Jose Maria Calleti: l’andaluso plasmato, rilanciato e consacrato da tre grandi allenatori

Non sarà l’ attuale uomo da copertina di questo Napoli, Jose Maria Callejon, ma sicuramente una delle armi vincenti nello scacchiere di mister Sarri.
RIGENERATO DA MOURIHNO In due anni di Liga nelle fila del Real riusci’ a dare filo da torcere a campioni come Ozil e Di Maria. Fu subito feeling a prima vista con il coach portoghese, ovunque lo impiegava, i risultati furono sempre ottimi, sia dal punto di vista caratteriale dove divenne insieme a Sergio Ramos uno dei trascinatori del gruppo, che dei numeri, venti gol in quasi ottanta partite.
AMATO E RAFFINATO DA BENITEZ il tecnico del Real Madrid nel suo biennio napoletano lo sponsorizzo’ a tal punto che fu il primo acquisto del Napoli della stagione 2014/15. Tra scetticismo, la poca vena realizzativa dell’esterno nei suoi trascorsi calcistici ed il fardello della numero sette di bomber Cavani, il suo arrivo non fu accolto con squilli di tromba. In quel caso penso’ il suo garante, in una delle prime conferenze stampe: “Jose fa venti gol quest’anno”. Parola di Rafa Benitez. Dichiarazione che lascio’ in sala stampa, sorrisi sarcastici e vene polemiche sull’ azzardo di Benitez. L’iberico è un uomo astuto, intelligente e soprattutto competente, sapeva che il nuovo numero sette del Napoli non poteva mai tradirlo. Venti reti furono, una più belle dell’altra, ci vorrebbe un bel videotape con musica da corrida per riammirare le sue prodezze. La sua seconda stagione in maglia azzurra ne sigla otto in meno, uno score comunque positivo se si aggiungono gli innumerevoli assist forniti ai compagni. Inserimento tra le linee offensive e glaciale sotto porta, la caratteristica che fa di Jose’ un giocatore unico.

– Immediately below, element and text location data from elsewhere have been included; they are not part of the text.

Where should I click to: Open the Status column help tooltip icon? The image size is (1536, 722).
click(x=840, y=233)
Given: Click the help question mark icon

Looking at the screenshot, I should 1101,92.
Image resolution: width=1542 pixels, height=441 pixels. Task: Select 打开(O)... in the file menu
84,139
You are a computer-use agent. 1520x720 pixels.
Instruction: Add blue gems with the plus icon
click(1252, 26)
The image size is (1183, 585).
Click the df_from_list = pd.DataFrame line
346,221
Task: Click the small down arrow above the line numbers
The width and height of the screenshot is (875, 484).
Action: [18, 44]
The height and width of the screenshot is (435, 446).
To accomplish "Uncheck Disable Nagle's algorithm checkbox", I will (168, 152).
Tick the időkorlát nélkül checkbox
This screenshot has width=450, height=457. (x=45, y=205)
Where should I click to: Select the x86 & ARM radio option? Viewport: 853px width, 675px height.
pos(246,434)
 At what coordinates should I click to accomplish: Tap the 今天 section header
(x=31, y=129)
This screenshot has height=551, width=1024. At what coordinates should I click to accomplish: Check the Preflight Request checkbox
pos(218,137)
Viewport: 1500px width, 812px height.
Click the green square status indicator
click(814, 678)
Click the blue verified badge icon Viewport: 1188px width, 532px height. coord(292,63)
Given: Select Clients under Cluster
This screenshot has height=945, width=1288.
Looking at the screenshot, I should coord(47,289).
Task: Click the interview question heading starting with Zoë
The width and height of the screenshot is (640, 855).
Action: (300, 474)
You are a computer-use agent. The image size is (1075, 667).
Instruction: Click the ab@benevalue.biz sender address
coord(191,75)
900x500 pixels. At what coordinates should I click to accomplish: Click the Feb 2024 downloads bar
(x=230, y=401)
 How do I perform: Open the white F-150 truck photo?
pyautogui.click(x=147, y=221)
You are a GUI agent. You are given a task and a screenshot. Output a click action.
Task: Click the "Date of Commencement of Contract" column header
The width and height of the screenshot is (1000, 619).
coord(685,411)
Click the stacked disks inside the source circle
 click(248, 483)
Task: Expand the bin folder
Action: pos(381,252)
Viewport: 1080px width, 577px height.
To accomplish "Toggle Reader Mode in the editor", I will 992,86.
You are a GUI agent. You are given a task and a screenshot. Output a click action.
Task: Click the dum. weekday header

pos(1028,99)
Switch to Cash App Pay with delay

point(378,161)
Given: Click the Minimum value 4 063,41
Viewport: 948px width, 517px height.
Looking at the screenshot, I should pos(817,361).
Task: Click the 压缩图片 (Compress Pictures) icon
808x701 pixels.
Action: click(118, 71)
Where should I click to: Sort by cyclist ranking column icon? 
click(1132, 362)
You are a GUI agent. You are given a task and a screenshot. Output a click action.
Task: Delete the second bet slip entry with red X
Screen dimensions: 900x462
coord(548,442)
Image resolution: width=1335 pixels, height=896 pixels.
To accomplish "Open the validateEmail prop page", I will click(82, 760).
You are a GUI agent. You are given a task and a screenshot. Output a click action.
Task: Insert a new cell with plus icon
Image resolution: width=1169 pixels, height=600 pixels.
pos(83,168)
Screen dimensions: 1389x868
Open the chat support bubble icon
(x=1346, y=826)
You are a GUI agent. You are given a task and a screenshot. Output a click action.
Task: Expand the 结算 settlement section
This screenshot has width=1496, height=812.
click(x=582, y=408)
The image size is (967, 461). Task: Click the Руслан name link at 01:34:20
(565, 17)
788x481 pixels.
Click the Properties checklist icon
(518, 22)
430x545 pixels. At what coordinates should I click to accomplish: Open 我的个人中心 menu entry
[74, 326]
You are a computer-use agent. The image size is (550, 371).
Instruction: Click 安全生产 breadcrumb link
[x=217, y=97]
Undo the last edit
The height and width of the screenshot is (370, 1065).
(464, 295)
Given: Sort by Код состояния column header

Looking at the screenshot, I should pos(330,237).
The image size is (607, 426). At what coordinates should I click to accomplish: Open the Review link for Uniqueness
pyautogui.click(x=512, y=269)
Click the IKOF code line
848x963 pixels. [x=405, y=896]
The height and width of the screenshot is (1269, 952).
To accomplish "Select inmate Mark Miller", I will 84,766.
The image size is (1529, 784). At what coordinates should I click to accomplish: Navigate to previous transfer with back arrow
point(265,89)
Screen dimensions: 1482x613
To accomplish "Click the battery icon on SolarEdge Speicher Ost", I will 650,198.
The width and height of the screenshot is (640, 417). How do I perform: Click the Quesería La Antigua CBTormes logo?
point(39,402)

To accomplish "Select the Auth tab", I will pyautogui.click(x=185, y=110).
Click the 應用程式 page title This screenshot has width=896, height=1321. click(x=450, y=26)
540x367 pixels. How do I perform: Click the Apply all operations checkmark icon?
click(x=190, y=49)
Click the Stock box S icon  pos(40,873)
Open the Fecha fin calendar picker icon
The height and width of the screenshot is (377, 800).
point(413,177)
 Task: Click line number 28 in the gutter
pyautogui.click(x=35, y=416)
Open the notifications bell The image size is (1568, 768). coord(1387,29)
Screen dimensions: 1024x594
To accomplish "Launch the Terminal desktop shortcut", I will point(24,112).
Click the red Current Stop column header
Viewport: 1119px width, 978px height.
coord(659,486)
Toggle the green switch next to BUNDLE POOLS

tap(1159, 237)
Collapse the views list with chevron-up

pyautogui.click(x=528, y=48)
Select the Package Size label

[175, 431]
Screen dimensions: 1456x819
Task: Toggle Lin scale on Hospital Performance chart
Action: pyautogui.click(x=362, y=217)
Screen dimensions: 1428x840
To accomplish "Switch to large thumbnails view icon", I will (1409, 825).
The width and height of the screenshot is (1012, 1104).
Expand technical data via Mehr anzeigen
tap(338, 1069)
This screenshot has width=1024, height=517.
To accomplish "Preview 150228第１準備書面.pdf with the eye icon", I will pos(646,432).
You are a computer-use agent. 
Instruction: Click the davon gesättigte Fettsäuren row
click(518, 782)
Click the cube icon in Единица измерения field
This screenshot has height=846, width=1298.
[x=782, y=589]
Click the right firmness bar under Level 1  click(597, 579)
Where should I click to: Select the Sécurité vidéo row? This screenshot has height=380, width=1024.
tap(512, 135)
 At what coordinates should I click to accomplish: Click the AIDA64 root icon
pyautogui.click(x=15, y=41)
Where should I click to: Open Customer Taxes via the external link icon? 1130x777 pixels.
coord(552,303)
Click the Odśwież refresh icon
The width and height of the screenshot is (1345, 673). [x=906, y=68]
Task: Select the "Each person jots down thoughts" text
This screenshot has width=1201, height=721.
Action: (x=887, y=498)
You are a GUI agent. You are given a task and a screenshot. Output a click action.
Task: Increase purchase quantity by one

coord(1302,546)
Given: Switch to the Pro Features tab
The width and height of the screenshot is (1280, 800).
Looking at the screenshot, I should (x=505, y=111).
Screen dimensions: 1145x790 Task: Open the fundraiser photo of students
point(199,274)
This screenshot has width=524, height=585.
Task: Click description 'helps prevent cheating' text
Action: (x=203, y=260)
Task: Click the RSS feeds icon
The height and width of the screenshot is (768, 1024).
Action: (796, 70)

CONSACRAZIONE CON SARRI Quest’anno con l ex mister dei toscani non inizia con il piglio giusto, basta poco per rimettersi in carreggiata, giusto il tempo di capire che lui è poco funzionale come seconda punta, mentre letale come esterno offensivo. Il sistema di gioco 4 3 3 subito ne trae i suoi benefici, prima partita in Europa League contro il Bruges e doppietta servita. In campionato ancora a secco, la questione è solo posticipata, dopo la sosta c’è l Fiorentina, una delle vittime prescelte di Callejon. Tra gol e assist futuri, la consacrazione del giocatore andaluso passa verso un sogno chiamato tricolore.